*EXERCISE BRIEF:* Transcribe word for word the lines below from the line with "[Autoridad y límites] (39, 259)" through the line with "胃食道逆流水果何時吃？重點在於飯前還是飯後吃 (55, 200)", ends included.

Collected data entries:
☆ ☆ ☆ ☆

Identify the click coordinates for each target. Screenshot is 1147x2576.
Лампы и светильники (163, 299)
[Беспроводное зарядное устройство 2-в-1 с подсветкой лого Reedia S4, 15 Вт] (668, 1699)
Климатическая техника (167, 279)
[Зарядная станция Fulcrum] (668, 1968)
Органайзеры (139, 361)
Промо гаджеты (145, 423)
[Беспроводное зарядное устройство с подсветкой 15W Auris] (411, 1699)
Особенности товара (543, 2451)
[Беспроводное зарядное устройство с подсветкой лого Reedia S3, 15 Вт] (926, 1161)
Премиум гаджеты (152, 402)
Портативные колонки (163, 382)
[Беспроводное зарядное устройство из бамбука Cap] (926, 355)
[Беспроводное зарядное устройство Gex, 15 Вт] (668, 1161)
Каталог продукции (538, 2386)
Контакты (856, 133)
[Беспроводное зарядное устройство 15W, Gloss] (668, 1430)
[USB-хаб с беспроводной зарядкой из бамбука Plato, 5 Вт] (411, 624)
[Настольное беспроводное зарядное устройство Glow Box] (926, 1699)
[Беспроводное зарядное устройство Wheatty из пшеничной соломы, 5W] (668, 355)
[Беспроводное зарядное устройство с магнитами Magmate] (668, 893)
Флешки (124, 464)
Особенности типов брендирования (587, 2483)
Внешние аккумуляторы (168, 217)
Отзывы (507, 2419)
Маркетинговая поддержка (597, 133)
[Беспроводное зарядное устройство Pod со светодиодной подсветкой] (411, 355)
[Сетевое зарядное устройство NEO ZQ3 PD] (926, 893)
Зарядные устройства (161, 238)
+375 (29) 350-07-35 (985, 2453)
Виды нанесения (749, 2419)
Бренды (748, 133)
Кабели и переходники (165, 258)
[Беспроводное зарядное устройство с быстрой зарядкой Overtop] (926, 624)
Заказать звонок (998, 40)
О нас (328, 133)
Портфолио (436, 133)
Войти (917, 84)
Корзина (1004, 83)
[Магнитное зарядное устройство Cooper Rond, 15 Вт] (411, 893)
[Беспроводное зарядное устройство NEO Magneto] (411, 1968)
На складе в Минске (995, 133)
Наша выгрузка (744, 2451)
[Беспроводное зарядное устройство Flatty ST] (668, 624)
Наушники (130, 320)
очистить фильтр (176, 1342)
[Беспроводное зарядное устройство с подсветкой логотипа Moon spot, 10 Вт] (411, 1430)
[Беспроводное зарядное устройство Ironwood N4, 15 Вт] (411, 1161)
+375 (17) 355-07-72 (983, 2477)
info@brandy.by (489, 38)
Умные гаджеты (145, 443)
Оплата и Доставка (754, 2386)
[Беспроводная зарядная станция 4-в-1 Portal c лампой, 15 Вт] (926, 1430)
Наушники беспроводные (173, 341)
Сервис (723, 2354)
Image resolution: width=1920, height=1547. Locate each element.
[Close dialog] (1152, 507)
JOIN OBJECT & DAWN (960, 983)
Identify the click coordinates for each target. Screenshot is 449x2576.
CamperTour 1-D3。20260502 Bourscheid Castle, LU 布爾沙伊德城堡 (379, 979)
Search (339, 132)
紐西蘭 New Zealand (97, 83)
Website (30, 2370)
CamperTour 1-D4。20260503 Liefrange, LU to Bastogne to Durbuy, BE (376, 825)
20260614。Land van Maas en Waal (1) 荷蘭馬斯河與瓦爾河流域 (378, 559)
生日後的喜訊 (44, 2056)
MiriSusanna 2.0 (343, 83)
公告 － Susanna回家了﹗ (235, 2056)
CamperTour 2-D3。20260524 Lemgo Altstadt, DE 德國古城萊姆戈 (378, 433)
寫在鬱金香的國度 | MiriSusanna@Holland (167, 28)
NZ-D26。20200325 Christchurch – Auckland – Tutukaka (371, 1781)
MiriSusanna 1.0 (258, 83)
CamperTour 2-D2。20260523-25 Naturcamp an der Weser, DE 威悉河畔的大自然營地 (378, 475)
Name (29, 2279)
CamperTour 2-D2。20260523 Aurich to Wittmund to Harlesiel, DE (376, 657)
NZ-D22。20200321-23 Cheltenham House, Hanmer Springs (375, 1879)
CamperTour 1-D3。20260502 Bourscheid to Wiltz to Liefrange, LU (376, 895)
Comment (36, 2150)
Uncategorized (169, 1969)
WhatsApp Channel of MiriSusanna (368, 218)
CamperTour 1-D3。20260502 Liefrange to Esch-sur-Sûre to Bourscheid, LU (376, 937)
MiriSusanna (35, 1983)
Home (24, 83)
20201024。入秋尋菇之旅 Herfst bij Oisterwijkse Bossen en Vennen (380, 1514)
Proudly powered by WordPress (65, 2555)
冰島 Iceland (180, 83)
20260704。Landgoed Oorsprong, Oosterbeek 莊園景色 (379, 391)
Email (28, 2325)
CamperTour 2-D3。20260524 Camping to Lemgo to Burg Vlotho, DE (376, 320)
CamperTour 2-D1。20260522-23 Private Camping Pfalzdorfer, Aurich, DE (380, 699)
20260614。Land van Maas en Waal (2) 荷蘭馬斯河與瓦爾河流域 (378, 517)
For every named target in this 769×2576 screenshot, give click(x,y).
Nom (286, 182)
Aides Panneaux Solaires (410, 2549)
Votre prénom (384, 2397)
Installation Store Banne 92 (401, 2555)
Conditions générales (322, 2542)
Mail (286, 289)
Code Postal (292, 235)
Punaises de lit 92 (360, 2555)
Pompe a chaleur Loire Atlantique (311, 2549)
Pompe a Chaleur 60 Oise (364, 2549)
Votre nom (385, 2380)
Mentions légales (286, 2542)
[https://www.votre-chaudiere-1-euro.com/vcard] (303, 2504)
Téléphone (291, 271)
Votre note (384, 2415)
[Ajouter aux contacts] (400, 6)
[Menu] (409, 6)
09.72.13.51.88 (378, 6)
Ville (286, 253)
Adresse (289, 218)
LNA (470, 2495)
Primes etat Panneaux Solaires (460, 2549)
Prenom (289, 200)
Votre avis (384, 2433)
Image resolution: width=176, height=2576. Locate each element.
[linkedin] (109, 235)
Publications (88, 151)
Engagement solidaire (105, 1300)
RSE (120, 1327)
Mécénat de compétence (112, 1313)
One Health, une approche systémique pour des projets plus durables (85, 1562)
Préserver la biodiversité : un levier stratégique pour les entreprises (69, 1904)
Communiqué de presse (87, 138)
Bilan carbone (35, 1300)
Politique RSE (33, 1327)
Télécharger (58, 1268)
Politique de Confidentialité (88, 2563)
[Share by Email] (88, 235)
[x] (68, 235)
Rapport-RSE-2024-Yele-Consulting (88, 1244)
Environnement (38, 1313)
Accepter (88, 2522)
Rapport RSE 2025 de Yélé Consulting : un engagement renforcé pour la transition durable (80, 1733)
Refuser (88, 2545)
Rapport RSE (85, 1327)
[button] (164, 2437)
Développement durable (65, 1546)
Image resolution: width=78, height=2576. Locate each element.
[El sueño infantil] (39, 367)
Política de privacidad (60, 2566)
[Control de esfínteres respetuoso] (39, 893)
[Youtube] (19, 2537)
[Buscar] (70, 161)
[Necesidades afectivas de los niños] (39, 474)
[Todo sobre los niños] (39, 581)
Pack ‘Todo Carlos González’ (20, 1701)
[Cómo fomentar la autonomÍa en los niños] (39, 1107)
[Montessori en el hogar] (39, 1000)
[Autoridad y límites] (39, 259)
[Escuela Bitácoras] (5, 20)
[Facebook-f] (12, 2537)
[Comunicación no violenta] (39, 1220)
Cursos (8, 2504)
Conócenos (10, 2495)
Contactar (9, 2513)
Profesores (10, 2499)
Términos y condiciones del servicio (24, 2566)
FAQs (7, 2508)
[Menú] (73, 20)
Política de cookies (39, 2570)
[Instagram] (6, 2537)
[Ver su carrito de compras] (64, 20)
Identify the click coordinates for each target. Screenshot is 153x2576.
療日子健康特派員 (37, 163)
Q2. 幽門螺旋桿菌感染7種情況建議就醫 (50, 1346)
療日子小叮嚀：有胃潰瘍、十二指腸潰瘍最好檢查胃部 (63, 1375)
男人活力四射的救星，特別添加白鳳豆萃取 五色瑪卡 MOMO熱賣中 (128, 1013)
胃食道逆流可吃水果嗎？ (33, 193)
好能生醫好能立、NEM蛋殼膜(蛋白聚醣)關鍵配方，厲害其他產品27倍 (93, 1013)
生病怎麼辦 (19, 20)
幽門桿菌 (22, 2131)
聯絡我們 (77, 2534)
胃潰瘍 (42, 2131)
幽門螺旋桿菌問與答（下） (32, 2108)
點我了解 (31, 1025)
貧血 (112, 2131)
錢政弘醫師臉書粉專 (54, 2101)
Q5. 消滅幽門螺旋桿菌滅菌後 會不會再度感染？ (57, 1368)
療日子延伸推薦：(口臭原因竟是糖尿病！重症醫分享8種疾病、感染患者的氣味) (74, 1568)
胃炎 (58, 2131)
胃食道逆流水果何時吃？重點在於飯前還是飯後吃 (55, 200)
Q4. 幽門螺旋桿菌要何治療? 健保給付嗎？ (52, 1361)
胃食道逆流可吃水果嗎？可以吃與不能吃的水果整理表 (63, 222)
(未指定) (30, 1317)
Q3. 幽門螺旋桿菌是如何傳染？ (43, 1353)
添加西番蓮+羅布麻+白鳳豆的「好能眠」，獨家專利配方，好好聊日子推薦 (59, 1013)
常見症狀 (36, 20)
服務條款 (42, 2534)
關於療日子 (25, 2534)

☆ ☆ ☆ ☆

*REPLY:*
[Autoridad y límites] (39, 259)
[Escuela Bitácoras] (5, 20)
[Facebook-f] (12, 2537)
[Comunicación no violenta] (39, 1220)
Cursos (8, 2504)
Conócenos (10, 2495)
Contactar (9, 2513)
Profesores (10, 2499)
Términos y condiciones del servicio (24, 2566)
FAQs (7, 2508)
[Menú] (73, 20)
Política de cookies (39, 2570)
[Instagram] (6, 2537)
[Ver su carrito de compras] (64, 20)
Identify the click coordinates for each target. Screenshot is 153x2576.
療日子健康特派員 (37, 163)
Q2. 幽門螺旋桿菌感染7種情況建議就醫 (50, 1346)
療日子小叮嚀：有胃潰瘍、十二指腸潰瘍最好檢查胃部 (63, 1375)
男人活力四射的救星，特別添加白鳳豆萃取 五色瑪卡 MOMO熱賣中 (128, 1013)
胃食道逆流可吃水果嗎？ (33, 193)
好能生醫好能立、NEM蛋殼膜(蛋白聚醣)關鍵配方，厲害其他產品27倍 (93, 1013)
生病怎麼辦 (19, 20)
幽門桿菌 (22, 2131)
聯絡我們 (77, 2534)
胃潰瘍 (42, 2131)
幽門螺旋桿菌問與答（下） (32, 2108)
點我了解 (31, 1025)
貧血 (112, 2131)
錢政弘醫師臉書粉專 (54, 2101)
Q5. 消滅幽門螺旋桿菌滅菌後 會不會再度感染？ (57, 1368)
療日子延伸推薦：(口臭原因竟是糖尿病！重症醫分享8種疾病、感染患者的氣味) (74, 1568)
胃炎 (58, 2131)
胃食道逆流水果何時吃？重點在於飯前還是飯後吃 (55, 200)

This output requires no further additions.